Both the line below containing "This screenshot has width=912, height=873." and the line containing "Given: Focus the current パスワード field", along with every line between them, should be repeated exactly; no other line belongs in the answer.

Stored items:
---+---
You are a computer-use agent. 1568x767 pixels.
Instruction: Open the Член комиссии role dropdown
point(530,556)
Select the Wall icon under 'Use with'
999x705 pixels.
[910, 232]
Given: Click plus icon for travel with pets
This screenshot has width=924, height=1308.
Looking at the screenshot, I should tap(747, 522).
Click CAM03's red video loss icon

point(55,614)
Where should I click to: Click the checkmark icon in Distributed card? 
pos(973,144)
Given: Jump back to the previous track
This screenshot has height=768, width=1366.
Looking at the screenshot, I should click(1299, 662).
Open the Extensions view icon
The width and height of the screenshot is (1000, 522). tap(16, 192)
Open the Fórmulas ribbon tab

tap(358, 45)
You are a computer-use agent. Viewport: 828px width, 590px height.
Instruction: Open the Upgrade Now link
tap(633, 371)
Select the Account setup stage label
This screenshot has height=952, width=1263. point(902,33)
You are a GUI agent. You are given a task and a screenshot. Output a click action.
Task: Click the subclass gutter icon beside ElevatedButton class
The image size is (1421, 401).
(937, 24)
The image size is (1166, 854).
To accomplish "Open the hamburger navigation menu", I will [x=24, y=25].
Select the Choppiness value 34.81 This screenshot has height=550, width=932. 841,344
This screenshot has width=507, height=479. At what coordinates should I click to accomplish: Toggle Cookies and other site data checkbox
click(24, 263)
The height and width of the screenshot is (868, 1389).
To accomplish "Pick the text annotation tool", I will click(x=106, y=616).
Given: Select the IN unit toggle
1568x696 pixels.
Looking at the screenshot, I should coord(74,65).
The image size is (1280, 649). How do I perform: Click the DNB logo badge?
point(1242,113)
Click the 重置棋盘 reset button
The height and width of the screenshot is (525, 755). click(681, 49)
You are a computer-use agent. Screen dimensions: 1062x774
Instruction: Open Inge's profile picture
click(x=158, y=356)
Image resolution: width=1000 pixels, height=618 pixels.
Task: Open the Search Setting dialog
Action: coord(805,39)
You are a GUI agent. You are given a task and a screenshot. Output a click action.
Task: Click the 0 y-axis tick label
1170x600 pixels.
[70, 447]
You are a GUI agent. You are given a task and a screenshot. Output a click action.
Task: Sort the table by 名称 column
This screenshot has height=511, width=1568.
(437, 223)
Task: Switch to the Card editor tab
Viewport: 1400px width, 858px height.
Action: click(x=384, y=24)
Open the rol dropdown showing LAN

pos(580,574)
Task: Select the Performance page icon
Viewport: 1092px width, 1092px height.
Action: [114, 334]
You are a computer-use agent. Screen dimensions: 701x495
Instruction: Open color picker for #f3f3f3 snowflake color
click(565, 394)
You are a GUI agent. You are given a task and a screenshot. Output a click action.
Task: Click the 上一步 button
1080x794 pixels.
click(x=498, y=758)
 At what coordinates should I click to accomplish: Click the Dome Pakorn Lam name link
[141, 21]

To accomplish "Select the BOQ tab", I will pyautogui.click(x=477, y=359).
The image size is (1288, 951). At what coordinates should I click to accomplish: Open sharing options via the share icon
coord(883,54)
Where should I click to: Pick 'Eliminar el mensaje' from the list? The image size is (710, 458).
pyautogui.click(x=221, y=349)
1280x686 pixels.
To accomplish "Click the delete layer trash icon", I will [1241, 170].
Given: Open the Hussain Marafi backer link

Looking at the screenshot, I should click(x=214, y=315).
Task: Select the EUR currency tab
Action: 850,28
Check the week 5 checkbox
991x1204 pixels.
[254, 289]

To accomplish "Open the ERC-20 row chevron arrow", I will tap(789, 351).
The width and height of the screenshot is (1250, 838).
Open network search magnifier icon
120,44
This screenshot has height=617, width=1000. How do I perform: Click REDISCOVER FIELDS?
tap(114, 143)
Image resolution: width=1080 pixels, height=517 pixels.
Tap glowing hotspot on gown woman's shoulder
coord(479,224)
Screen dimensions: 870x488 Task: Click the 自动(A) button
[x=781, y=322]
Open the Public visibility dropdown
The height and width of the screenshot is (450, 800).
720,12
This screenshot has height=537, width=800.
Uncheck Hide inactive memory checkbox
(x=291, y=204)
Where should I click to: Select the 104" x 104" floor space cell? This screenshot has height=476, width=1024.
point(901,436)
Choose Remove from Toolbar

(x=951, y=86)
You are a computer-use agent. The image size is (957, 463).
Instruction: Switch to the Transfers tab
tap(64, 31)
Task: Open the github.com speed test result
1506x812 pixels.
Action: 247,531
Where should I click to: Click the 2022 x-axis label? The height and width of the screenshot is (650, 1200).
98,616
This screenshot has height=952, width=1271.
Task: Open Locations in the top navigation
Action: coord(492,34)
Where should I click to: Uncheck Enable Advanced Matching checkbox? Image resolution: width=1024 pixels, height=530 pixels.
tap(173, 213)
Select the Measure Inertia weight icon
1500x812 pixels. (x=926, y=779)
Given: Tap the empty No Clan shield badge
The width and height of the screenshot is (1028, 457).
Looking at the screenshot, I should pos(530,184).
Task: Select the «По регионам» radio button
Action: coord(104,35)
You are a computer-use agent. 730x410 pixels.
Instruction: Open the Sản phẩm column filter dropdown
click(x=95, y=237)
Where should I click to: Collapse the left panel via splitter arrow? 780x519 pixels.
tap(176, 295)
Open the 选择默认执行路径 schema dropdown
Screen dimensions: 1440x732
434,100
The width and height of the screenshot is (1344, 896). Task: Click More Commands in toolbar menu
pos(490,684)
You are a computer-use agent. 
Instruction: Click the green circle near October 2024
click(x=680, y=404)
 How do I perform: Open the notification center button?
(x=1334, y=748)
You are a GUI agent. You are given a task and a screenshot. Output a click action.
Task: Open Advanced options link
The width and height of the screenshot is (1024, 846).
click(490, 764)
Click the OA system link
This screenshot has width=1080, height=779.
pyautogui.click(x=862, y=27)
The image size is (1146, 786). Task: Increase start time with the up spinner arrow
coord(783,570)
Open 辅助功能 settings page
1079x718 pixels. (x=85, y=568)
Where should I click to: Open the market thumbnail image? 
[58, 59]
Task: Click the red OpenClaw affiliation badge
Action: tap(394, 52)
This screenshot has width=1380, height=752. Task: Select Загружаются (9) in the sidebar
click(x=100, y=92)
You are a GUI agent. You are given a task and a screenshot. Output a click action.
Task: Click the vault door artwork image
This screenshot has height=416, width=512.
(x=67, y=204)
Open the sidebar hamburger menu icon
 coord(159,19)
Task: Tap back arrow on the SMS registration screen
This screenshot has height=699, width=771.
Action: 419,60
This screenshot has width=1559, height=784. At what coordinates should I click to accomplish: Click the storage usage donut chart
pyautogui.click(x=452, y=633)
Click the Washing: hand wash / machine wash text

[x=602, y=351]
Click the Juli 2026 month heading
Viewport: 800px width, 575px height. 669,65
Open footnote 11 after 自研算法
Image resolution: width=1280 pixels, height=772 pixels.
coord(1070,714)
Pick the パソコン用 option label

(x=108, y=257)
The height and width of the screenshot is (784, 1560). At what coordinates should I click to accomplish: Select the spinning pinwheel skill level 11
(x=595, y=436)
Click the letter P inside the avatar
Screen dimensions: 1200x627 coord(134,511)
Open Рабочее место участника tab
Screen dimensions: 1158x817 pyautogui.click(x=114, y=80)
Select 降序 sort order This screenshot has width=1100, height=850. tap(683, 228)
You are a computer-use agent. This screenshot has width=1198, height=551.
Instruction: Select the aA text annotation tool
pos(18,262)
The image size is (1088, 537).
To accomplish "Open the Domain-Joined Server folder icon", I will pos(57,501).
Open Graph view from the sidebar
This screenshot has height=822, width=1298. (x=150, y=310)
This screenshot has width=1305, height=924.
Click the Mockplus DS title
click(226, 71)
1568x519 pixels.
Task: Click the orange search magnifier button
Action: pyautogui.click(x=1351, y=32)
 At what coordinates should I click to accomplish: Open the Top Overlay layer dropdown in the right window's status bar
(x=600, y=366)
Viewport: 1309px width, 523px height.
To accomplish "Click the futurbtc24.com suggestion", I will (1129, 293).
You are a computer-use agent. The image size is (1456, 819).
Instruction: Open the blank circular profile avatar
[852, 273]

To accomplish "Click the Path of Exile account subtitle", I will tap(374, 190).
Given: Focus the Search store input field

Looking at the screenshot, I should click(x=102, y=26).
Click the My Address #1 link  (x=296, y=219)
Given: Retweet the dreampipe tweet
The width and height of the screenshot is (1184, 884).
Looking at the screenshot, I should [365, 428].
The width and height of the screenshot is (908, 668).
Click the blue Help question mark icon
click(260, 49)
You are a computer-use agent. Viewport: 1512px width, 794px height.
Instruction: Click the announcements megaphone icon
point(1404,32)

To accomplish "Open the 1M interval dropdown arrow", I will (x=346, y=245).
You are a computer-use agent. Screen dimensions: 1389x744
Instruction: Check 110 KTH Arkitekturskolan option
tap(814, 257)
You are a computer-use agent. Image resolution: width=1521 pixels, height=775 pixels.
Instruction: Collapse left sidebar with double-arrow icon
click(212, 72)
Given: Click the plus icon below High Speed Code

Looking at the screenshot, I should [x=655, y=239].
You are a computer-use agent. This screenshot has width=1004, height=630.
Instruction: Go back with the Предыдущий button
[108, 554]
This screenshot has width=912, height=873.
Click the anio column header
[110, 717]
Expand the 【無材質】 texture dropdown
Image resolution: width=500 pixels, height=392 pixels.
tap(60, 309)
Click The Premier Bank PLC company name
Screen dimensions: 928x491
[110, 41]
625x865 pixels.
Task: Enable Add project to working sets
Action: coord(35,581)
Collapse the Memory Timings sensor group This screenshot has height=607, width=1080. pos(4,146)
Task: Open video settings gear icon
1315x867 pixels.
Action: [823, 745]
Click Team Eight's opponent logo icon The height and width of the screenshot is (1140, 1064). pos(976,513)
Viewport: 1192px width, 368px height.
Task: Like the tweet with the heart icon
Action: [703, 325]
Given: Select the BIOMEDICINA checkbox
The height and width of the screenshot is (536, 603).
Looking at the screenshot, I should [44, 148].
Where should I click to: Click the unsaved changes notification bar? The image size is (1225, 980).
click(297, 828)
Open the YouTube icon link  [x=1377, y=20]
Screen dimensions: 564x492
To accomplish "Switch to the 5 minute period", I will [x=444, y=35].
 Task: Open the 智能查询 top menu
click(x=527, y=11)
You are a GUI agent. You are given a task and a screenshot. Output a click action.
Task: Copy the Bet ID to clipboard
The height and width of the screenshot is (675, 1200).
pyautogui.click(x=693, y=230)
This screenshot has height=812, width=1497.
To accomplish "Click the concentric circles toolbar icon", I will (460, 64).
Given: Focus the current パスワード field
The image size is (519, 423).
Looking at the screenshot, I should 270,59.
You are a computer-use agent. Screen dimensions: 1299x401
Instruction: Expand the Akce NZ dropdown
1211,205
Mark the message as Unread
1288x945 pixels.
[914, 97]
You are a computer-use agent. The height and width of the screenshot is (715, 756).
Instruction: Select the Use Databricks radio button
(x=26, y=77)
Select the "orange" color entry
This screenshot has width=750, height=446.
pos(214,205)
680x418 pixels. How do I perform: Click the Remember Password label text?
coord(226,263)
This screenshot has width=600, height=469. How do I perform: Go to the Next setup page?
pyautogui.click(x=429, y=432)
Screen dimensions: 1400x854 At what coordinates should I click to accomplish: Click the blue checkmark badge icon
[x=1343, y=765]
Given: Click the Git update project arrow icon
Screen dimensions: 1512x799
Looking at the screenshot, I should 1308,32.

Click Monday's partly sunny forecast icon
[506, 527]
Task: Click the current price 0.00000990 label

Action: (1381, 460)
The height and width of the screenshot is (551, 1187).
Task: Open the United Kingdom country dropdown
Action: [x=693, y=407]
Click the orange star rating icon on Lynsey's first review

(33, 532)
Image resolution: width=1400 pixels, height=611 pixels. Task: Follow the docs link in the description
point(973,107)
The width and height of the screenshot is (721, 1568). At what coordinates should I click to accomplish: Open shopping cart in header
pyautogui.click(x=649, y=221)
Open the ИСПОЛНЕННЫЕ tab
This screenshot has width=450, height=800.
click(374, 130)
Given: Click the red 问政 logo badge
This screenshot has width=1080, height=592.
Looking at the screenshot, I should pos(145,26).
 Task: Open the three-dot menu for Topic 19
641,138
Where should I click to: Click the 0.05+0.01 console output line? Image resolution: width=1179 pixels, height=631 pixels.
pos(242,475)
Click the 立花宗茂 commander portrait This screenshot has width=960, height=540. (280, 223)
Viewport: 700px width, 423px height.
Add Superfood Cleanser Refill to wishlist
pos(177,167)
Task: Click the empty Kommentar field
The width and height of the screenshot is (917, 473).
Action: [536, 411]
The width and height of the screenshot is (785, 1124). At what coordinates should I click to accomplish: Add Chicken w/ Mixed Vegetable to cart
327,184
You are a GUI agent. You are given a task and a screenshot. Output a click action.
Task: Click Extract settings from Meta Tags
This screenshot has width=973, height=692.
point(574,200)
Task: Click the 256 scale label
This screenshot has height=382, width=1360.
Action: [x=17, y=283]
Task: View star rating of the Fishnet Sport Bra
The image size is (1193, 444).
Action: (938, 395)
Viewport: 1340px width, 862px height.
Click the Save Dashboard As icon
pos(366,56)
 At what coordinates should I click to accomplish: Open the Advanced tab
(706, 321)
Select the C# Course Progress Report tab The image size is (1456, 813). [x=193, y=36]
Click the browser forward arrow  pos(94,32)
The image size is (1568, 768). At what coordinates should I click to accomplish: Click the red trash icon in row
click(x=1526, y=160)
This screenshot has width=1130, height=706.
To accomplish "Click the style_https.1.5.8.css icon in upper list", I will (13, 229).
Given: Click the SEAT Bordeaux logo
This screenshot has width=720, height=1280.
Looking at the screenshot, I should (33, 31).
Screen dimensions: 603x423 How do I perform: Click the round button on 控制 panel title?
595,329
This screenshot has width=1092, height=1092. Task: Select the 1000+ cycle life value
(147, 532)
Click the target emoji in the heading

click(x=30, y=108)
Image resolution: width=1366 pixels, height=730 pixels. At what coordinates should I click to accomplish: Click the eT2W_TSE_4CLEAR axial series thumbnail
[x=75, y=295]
---+---
Solution:
This screenshot has width=912, height=873.
Click the anio column header
[110, 717]
Expand the 【無材質】 texture dropdown
Image resolution: width=500 pixels, height=392 pixels.
tap(60, 309)
Click The Premier Bank PLC company name
Screen dimensions: 928x491
[110, 41]
625x865 pixels.
Task: Enable Add project to working sets
Action: coord(35,581)
Collapse the Memory Timings sensor group This screenshot has height=607, width=1080. pos(4,146)
Task: Open video settings gear icon
1315x867 pixels.
Action: [823, 745]
Click Team Eight's opponent logo icon The height and width of the screenshot is (1140, 1064). pos(976,513)
Viewport: 1192px width, 368px height.
Task: Like the tweet with the heart icon
Action: [703, 325]
Given: Select the BIOMEDICINA checkbox
The height and width of the screenshot is (536, 603).
Looking at the screenshot, I should [44, 148].
Where should I click to: Click the unsaved changes notification bar? The image size is (1225, 980).
click(297, 828)
Open the YouTube icon link  [x=1377, y=20]
Screen dimensions: 564x492
To accomplish "Switch to the 5 minute period", I will [x=444, y=35].
 Task: Open the 智能查询 top menu
click(x=527, y=11)
You are a GUI agent. You are given a task and a screenshot. Output a click action.
Task: Copy the Bet ID to clipboard
The height and width of the screenshot is (675, 1200).
pyautogui.click(x=693, y=230)
This screenshot has height=812, width=1497.
To accomplish "Click the concentric circles toolbar icon", I will (460, 64).
Given: Focus the current パスワード field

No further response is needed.